• WORK INSTRUCTIONS
Going through the entries below, find how many lines hold "agent", then give that number alone.

• DATA TO PROCESS
▼

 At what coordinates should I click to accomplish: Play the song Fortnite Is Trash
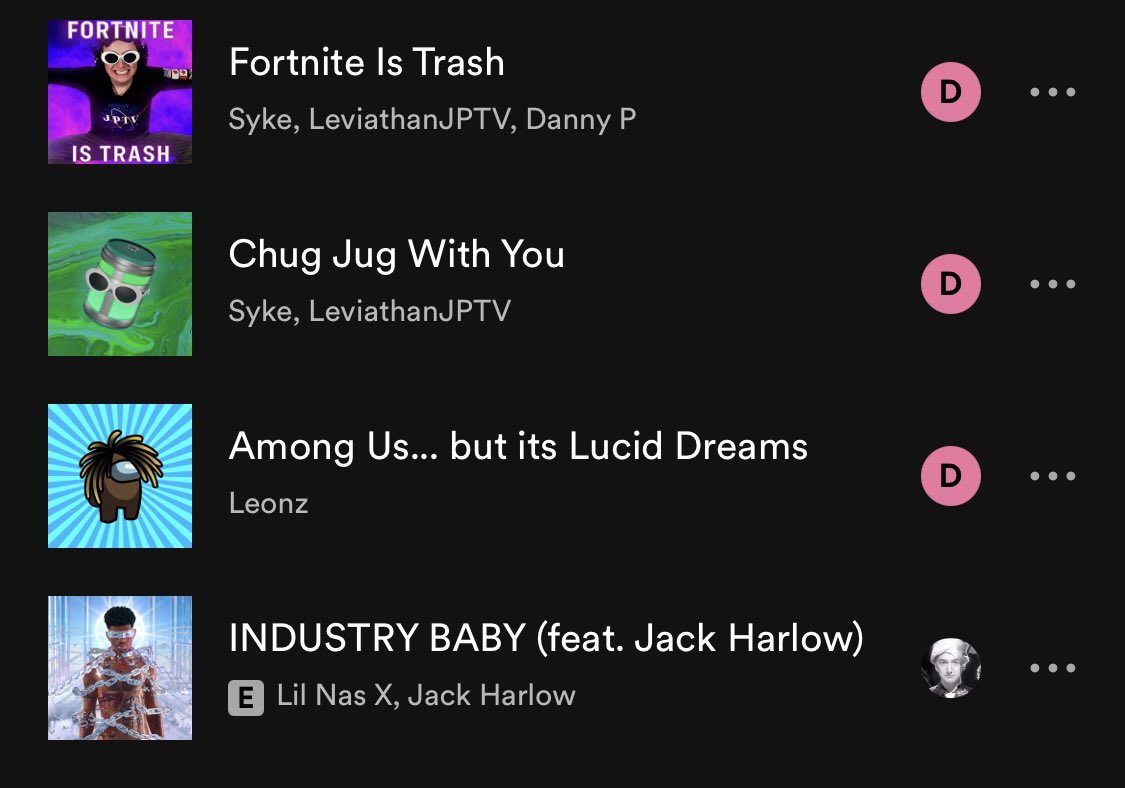pyautogui.click(x=366, y=63)
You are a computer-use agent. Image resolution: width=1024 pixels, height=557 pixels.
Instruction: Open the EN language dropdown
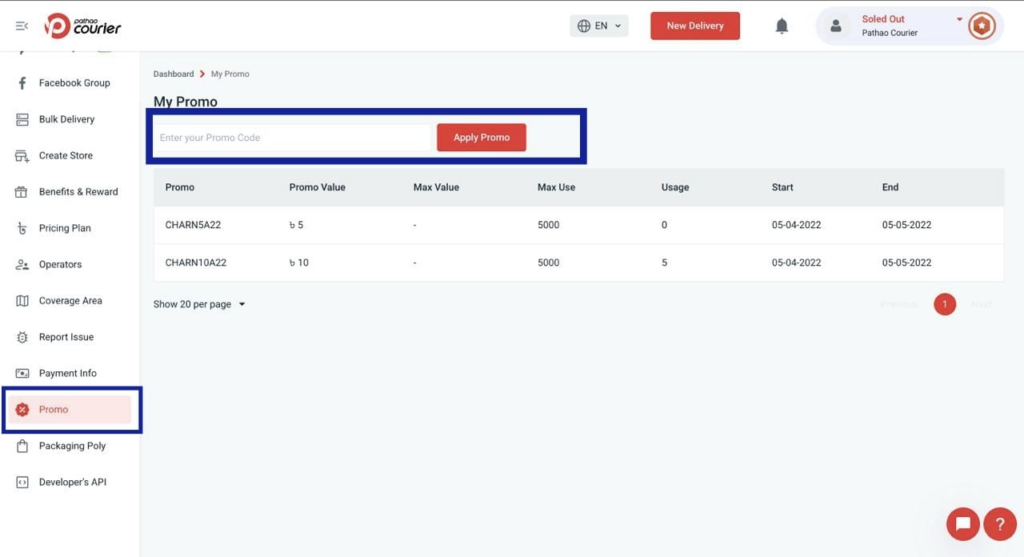coord(599,26)
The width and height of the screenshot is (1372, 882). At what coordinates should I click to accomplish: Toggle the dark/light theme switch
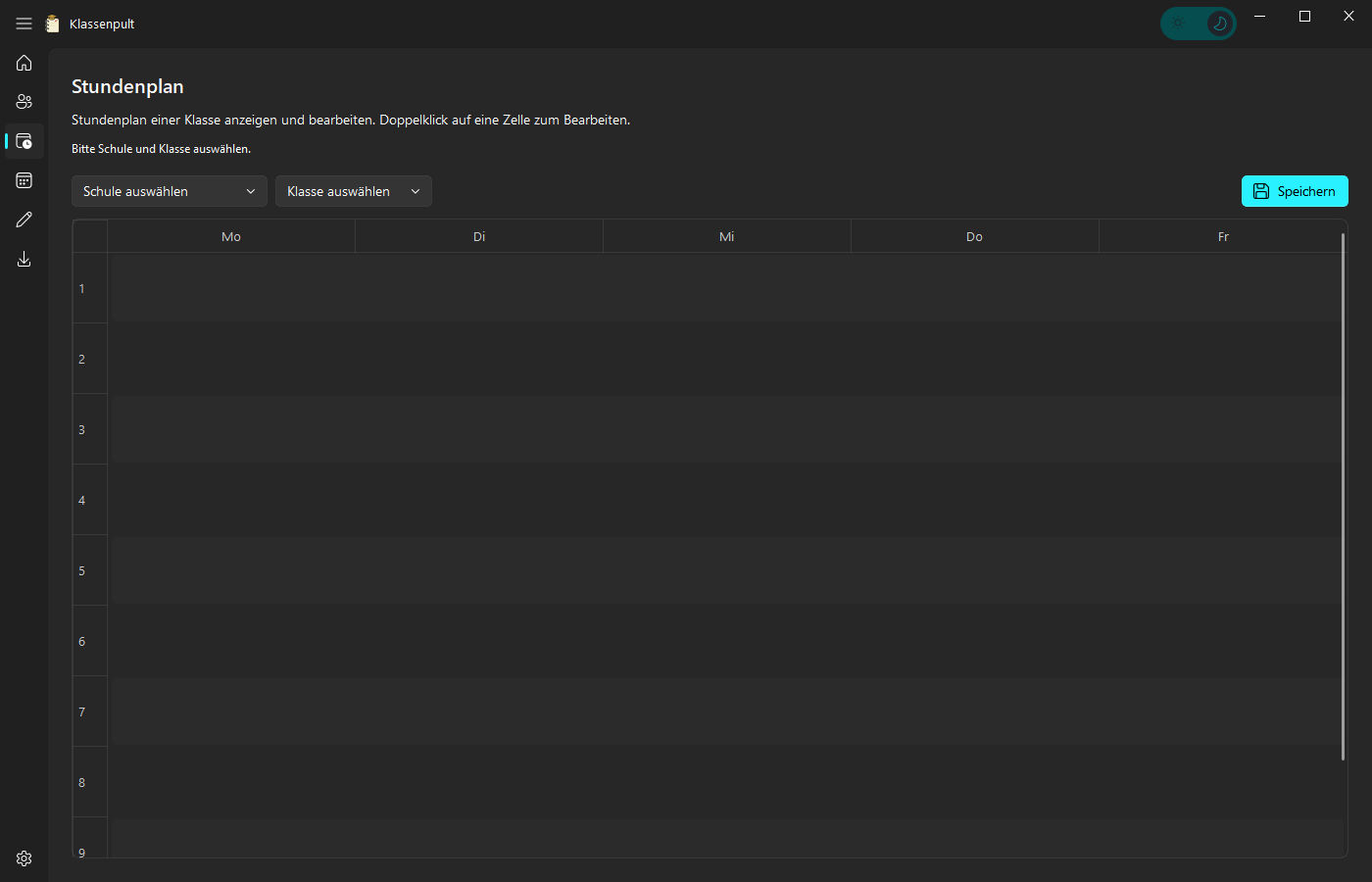point(1198,24)
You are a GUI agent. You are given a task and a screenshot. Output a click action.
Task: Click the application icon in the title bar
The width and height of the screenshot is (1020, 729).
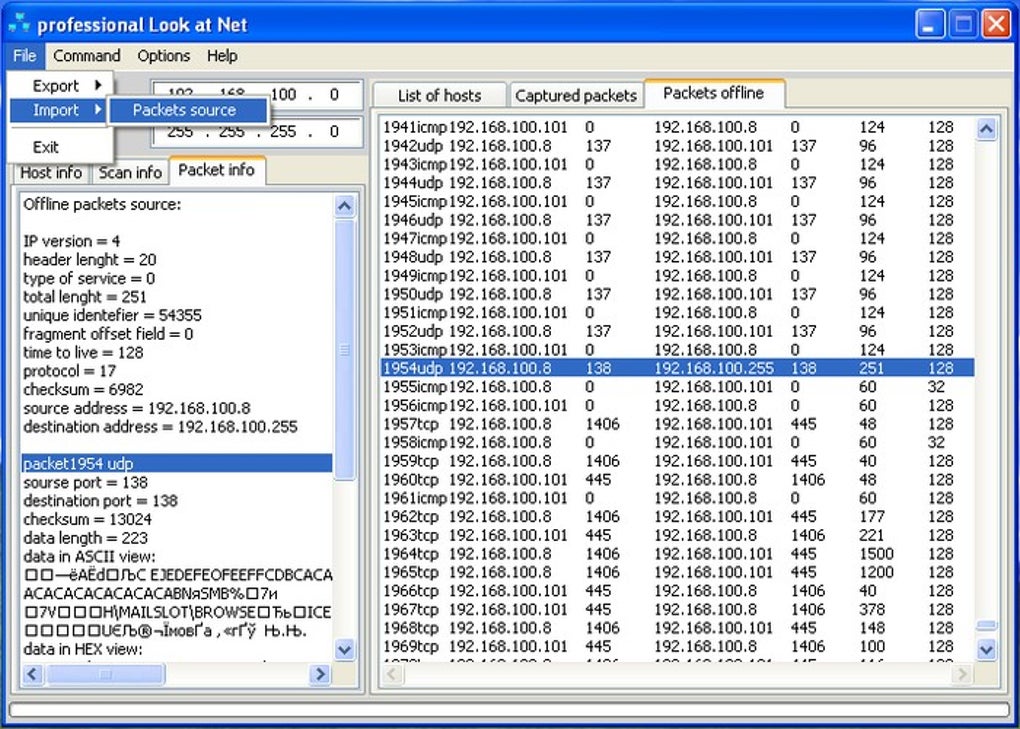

▲

• ANSWER BELOW
2